Waste money on software development?

Waste money on software development?

Writed by:
Elcio Ferreira
Elcio Ferreira

Delays and budget overruns are just the tip of the iceberg: the biggest waste of money in software development.

Everyone in this market knows that software projects tend to be delayed and cost more than necessary. It’s already “in the price”.
But the real waste of money in software development is in the project:

  • Excessive scope: too many features that aren’t used.
  • Overly complex software: too much information, too many processes, too much control. This costs time, money, and focus: despite the excess, you often do not have the information, process, and control you really need.
  • This complexity has consequences: it leads to poor UX, misleads users, and generates training and support costs.
  • The more complex the software, the more likely it is to require additional infrastructure components. The higher the cost and effort to host and maintain.

In addition, software needs to evolve. Software with too much scope makes evolution expensive and complex. Add to that the extra costs of evolution and the costs of missed opportunities because the software has stopped evolving.

The main cause of wasted money on software development lies in how software projects are viewed, especially in comparison with other projects.

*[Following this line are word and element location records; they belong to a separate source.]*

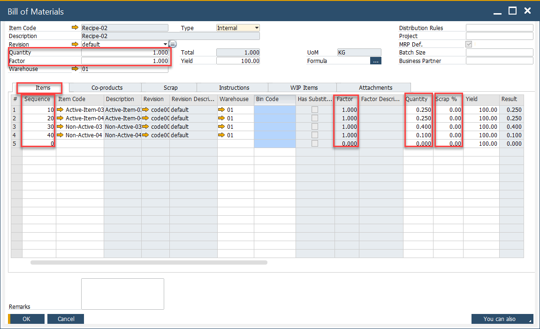Screen dimensions: 540x329
Task: Open the WIP Items tab
Action: point(304,87)
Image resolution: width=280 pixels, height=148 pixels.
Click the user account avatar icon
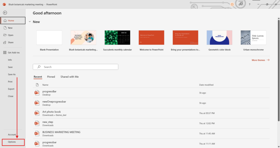click(232, 4)
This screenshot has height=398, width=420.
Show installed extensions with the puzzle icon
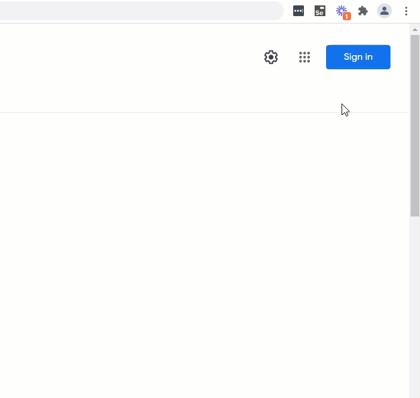(363, 11)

When building a new factory, you need to decide and design everything first. If you discover that the production line shed is too low for the machinery after it has been built, the loss is enormous.

That’s why a lot of time, effort and money is spent on design: to be sure of everything before starting work.

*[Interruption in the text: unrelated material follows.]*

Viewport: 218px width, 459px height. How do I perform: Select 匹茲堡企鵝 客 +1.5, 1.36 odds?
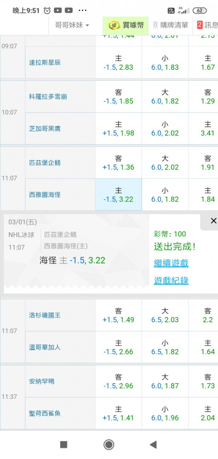click(118, 163)
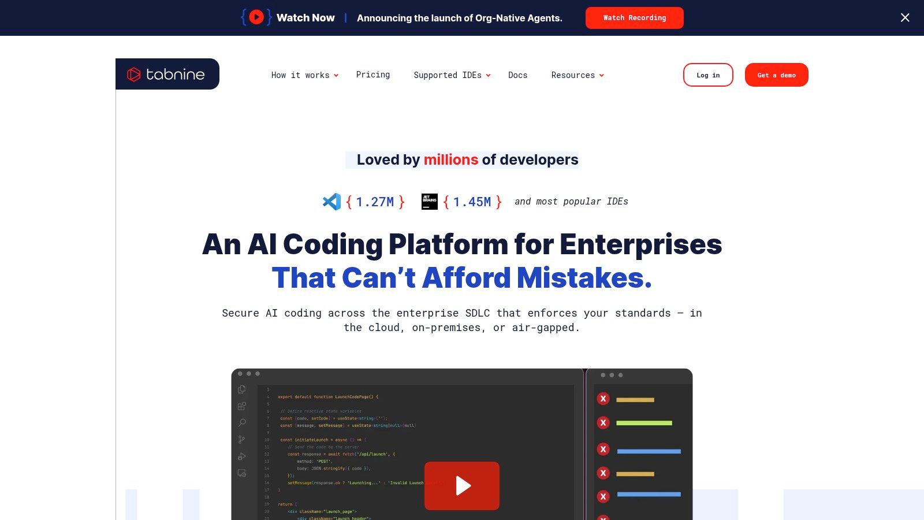
Task: Click the Tabnine logo
Action: [x=167, y=74]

By bringing these same restrictions to software development, we are solving a non-existent problem. In a software architecture designed to be agile, the cost of change is not negligible, but it is much lower than in projects in other areas. So much less, in fact, that all the effort we make to preserve our investment generally ends up generating extra costs.

So what is the ideal project?

You do the bare minimum. Well done, because it’s the bare minimum. You put it into production and watch the results. After all, software is about people.

But how do you do that when the corporate bureaucracy won’t let you?

To start a project, you need a detailed business case, including costs and effort, vendors involved, problems to be solved, an overview of the solution, and a projection of expected results? Then you need to present the business case to a committee that meets two or three times a quarter, where you’ll be scrutinized to make sure you’ve thought of everything. (Thinking of everything is exactly what you don’t want to do.)

You also have to present the technical solution to an architecture committee, which also conducts a hearing on the technology, software architecture, scope of the solution, infrastructure needs, and processes.

In other words, the corporate bureaucracy is designed to make you do a lot of designing, a lot of planning, and a lot of thinking. It may sound good, but it’s the opposite of how software innovates.